▶ [Given exercise]:
Turn the part of the listing that opens with the line containing "Click the line" and closes with the line containing "pos(907,46)" into a numbered list, leaving out blank lines. Include both of those lines and nothing outside that part.

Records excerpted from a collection

____

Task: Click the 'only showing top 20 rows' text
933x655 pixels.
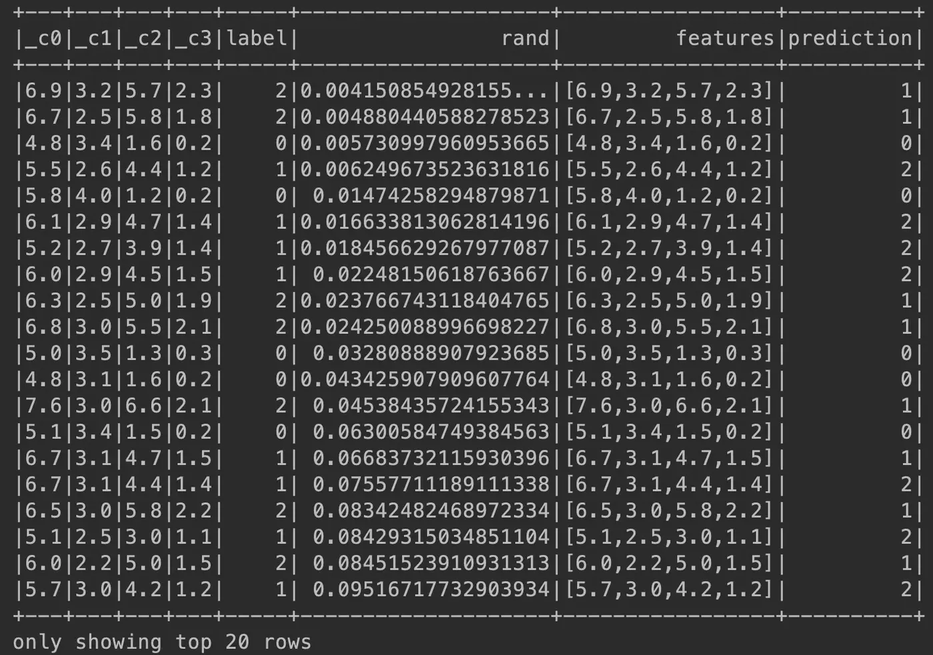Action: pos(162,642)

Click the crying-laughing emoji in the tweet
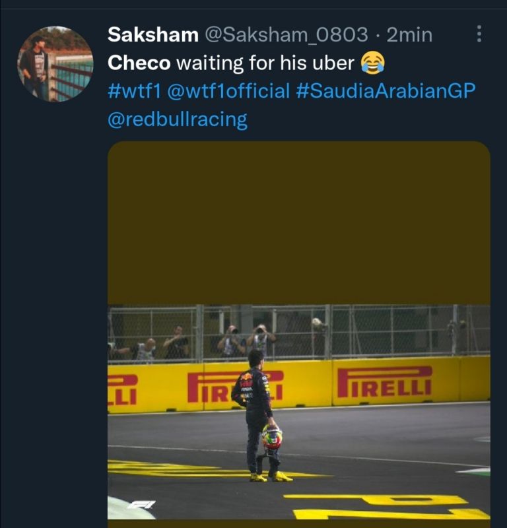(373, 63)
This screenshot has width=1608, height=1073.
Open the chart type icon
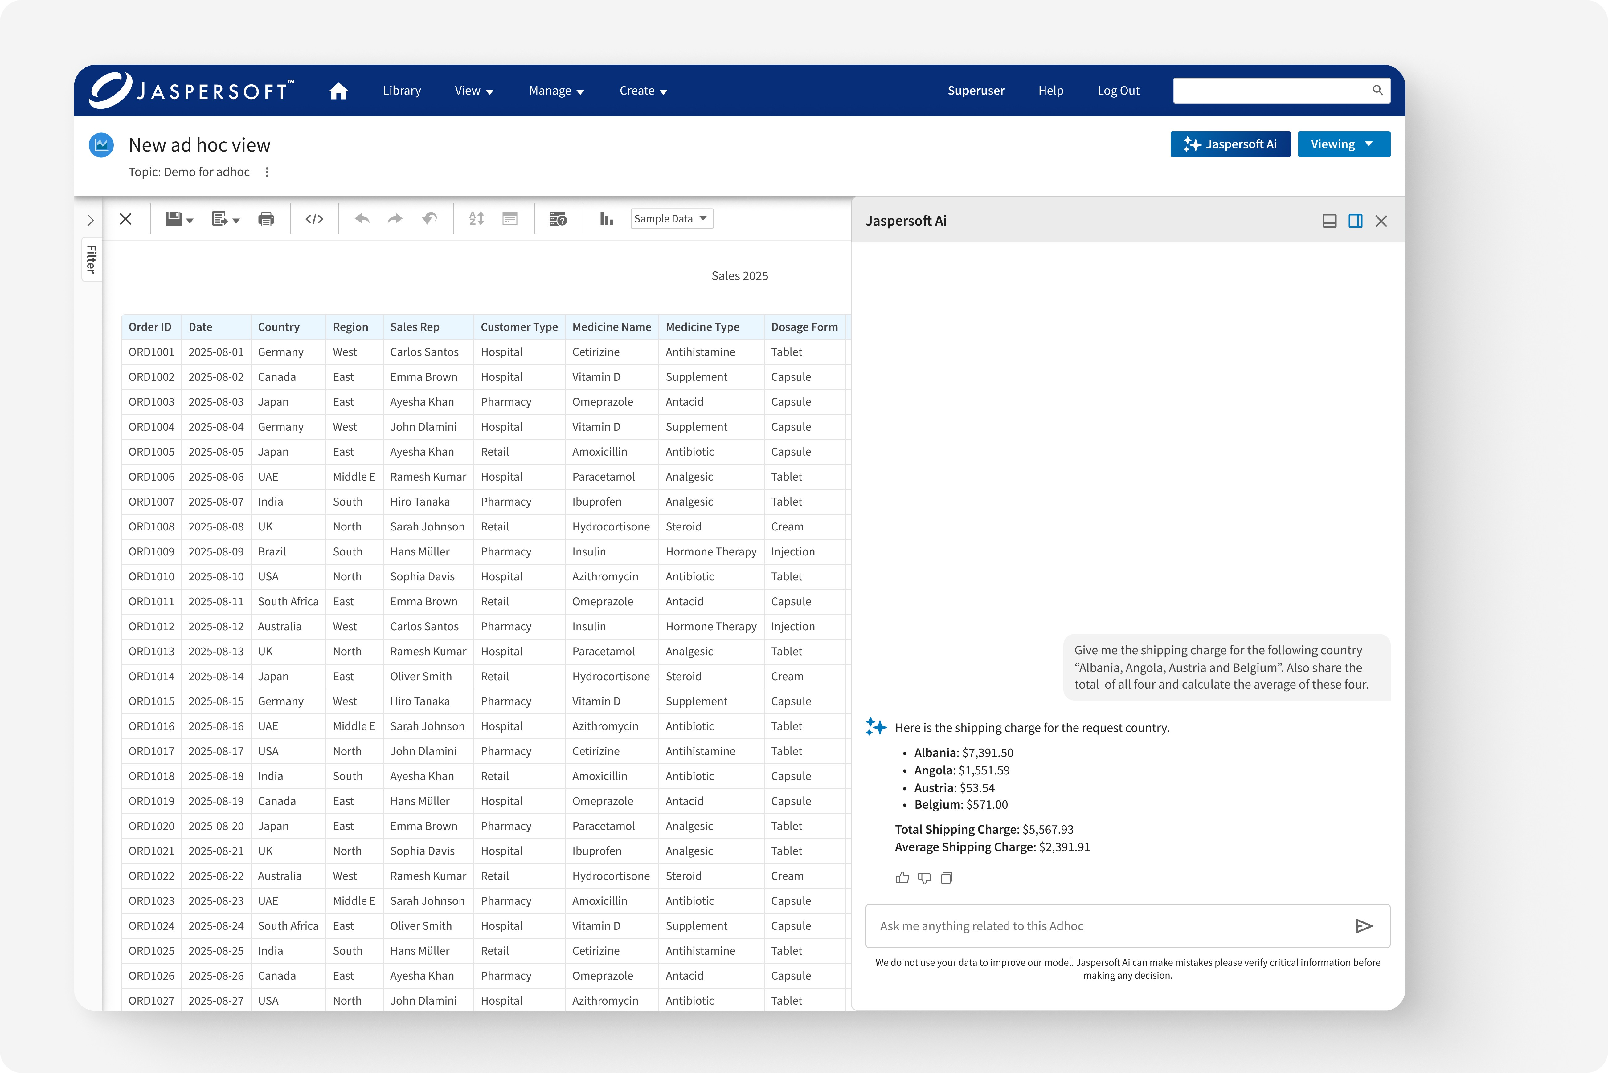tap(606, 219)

____

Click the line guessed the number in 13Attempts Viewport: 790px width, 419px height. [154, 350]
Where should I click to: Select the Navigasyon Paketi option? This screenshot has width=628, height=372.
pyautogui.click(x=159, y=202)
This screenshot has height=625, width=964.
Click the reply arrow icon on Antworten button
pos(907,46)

____

▶ [Final answer]:
1. Click the line guessed the number in 13Attempts Viewport: 790px width, 419px height. [154, 350]
2. Where should I click to: Select the Navigasyon Paketi option? This screenshot has width=628, height=372.
3. pyautogui.click(x=159, y=202)
4. This screenshot has height=625, width=964.
5. Click the reply arrow icon on Antworten button
6. pos(907,46)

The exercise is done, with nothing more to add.